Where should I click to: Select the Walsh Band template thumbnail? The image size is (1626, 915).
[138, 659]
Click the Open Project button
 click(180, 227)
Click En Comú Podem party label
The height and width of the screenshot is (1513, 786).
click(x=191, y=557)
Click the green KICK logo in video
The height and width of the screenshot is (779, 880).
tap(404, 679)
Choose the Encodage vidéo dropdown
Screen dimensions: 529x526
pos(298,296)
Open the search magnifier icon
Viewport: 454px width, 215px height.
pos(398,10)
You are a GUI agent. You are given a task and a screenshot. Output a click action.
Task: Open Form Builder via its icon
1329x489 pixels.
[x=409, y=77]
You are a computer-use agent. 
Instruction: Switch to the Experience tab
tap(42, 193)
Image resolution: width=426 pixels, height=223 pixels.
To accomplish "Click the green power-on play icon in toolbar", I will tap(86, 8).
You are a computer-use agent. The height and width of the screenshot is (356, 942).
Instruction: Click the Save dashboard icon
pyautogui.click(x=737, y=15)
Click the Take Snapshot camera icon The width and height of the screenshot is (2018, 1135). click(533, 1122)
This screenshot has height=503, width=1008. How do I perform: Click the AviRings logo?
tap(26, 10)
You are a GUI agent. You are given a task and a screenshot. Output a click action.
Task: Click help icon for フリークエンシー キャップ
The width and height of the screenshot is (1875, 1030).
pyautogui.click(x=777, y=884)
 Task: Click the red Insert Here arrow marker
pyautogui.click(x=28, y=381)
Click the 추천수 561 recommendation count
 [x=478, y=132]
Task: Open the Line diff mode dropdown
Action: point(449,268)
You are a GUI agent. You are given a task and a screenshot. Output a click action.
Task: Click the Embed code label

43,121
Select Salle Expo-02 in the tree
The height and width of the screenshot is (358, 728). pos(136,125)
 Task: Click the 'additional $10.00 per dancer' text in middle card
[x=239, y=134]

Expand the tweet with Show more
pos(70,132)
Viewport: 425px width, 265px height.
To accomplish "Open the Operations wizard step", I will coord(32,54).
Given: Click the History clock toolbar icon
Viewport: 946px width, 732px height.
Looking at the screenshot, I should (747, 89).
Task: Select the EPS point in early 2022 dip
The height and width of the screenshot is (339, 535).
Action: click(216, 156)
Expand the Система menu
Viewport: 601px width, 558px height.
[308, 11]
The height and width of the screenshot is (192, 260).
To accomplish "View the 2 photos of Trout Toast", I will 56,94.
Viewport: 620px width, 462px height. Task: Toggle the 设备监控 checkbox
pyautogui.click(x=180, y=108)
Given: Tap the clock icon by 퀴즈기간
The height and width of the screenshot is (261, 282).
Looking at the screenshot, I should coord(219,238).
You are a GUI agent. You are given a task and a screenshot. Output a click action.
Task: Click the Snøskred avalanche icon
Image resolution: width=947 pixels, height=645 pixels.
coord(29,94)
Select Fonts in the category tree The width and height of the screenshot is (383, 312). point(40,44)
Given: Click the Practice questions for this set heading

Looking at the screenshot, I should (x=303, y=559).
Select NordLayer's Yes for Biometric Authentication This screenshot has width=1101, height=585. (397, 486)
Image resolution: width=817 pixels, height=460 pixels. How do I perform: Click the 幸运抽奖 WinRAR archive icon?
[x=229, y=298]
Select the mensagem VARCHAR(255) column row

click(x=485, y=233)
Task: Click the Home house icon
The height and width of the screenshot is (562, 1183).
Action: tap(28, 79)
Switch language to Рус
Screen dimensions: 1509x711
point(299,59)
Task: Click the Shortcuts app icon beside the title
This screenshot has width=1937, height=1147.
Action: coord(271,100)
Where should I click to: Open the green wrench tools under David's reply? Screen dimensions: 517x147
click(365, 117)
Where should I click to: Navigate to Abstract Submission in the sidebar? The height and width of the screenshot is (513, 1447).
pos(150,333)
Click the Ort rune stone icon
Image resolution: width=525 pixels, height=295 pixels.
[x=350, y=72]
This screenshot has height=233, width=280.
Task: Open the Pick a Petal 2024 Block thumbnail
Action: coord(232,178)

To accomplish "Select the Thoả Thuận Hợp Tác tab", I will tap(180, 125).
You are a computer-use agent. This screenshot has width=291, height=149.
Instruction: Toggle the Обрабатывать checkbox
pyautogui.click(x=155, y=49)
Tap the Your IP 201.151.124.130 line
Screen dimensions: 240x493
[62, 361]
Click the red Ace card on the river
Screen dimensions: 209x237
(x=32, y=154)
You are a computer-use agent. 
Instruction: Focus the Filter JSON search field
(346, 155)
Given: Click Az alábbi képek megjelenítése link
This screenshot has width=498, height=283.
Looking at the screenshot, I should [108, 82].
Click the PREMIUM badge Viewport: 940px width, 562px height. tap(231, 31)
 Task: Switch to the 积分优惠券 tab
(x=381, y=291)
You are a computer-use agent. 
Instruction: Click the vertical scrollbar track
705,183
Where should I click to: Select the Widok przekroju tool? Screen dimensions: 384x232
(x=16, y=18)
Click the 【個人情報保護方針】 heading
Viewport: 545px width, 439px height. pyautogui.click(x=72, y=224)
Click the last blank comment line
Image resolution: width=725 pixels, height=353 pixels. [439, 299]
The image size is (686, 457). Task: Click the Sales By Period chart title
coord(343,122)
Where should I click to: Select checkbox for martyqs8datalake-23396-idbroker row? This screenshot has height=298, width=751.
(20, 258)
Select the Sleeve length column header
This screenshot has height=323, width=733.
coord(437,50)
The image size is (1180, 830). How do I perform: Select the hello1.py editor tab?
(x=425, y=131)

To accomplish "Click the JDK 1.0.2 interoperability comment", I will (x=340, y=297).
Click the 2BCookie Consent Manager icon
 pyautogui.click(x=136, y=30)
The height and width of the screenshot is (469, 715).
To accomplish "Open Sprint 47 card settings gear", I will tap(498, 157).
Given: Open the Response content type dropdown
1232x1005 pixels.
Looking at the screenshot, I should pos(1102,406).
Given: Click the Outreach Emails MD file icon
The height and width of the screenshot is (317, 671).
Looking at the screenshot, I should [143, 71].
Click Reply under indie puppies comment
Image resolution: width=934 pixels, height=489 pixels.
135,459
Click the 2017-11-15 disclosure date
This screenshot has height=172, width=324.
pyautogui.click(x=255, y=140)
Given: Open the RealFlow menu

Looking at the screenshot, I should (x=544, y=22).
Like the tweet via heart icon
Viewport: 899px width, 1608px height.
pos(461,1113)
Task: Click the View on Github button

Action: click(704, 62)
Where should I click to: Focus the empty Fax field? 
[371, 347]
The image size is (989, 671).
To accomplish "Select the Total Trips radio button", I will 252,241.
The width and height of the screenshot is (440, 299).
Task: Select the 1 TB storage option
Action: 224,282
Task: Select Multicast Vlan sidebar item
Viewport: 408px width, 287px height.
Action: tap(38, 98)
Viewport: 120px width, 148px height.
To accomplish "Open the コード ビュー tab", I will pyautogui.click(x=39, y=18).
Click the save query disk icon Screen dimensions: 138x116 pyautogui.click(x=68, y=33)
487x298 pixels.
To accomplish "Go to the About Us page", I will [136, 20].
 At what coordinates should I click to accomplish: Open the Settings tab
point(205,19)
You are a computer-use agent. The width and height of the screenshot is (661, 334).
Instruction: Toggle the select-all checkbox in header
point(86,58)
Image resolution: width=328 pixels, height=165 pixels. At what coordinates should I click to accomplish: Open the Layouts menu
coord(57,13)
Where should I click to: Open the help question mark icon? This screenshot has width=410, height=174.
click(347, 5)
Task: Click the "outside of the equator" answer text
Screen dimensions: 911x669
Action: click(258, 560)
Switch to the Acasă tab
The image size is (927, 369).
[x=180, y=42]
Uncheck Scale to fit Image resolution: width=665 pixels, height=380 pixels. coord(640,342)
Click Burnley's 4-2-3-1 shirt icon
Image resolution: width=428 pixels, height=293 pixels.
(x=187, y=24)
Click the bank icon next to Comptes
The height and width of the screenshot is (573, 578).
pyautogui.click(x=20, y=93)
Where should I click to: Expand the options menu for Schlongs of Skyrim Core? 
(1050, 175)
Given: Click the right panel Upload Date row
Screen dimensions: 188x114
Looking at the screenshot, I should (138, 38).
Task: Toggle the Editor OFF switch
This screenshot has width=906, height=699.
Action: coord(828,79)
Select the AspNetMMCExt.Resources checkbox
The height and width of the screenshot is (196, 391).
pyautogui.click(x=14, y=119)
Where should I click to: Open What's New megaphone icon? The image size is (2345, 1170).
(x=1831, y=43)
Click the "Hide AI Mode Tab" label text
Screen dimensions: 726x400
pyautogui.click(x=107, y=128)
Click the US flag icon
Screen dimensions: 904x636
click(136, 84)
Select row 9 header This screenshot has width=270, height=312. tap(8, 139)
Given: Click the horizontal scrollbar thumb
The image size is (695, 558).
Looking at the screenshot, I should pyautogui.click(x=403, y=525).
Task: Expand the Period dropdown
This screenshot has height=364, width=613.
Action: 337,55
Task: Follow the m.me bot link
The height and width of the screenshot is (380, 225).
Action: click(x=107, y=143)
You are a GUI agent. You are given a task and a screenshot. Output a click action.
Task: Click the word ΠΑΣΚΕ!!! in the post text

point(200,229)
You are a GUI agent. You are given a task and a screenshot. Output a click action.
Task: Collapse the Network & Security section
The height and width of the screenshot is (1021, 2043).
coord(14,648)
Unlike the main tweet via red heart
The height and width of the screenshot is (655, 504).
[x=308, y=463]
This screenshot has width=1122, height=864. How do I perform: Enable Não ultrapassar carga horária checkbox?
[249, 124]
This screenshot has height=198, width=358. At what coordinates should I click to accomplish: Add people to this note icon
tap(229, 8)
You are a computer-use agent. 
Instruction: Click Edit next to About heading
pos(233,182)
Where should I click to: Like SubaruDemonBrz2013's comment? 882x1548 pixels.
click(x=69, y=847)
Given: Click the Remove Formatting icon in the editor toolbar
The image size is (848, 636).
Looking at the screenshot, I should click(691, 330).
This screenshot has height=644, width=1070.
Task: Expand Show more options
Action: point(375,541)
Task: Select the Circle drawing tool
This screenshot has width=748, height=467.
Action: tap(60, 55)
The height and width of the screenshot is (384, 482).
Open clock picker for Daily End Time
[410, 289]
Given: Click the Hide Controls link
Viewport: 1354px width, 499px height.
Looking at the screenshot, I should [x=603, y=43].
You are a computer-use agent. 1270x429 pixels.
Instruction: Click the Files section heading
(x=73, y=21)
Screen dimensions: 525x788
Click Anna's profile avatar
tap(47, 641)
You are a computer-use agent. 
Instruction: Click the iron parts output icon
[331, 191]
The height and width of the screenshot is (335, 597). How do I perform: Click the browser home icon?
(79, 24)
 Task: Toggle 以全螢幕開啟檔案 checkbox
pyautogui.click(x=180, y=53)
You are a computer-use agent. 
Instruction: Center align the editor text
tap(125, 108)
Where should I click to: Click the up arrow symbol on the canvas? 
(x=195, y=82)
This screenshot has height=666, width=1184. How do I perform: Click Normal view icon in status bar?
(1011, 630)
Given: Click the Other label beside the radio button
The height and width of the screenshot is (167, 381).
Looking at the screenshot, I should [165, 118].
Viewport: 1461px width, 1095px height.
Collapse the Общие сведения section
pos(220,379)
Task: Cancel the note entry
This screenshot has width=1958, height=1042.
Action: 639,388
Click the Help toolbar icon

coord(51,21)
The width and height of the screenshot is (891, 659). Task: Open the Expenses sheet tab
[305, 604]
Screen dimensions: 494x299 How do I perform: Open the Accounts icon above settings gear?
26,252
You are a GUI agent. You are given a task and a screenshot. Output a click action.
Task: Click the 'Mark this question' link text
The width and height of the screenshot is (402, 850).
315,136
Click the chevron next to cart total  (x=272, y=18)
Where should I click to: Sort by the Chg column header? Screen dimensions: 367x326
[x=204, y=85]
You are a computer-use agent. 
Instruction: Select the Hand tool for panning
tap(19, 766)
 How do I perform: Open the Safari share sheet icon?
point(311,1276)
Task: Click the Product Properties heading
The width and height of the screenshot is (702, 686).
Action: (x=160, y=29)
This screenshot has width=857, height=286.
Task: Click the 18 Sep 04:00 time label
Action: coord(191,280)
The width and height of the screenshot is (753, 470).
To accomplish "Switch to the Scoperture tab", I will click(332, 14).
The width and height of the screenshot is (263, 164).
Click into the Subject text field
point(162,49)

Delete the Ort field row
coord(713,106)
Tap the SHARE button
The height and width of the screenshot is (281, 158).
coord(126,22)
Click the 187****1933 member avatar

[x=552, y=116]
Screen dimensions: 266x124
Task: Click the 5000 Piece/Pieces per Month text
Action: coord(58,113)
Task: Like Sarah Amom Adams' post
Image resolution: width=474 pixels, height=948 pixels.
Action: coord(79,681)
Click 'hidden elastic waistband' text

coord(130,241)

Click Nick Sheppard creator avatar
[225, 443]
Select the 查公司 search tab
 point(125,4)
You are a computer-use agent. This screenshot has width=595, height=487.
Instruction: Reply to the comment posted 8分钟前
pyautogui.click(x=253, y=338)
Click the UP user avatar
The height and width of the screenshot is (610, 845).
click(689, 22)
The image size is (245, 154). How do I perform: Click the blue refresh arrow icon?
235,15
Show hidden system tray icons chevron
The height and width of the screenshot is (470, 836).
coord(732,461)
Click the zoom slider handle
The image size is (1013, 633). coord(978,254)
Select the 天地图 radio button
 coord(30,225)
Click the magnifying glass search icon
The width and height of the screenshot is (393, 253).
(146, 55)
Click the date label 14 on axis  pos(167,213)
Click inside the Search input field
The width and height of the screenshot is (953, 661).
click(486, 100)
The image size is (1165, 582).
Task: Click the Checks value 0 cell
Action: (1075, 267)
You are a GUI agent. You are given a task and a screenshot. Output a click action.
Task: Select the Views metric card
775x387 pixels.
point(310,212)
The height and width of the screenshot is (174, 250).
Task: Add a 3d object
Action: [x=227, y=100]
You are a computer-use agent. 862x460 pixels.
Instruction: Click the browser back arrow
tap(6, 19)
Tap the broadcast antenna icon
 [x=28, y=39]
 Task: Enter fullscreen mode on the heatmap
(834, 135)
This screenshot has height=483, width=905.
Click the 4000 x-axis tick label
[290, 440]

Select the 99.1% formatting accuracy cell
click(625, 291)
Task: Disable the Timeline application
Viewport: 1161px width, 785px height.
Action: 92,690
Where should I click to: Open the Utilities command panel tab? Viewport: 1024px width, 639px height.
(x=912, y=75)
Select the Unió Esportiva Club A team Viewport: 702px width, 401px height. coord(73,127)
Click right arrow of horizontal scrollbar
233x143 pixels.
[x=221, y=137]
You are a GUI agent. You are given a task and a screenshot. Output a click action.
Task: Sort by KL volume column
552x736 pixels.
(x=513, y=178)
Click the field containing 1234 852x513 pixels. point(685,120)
------------------------
WHAT IS NEEDED: Can you duplicate, word for word, the lines of the listing above, from the line holding "Where should I click to: Open What's" through the line holding "Select row 9", both included?

CORRECT OUTPUT:
Where should I click to: Open What's New megaphone icon? The image size is (2345, 1170).
(x=1831, y=43)
Click the "Hide AI Mode Tab" label text
Screen dimensions: 726x400
pyautogui.click(x=107, y=128)
Click the US flag icon
Screen dimensions: 904x636
click(136, 84)
Select row 9 header This screenshot has width=270, height=312. tap(8, 139)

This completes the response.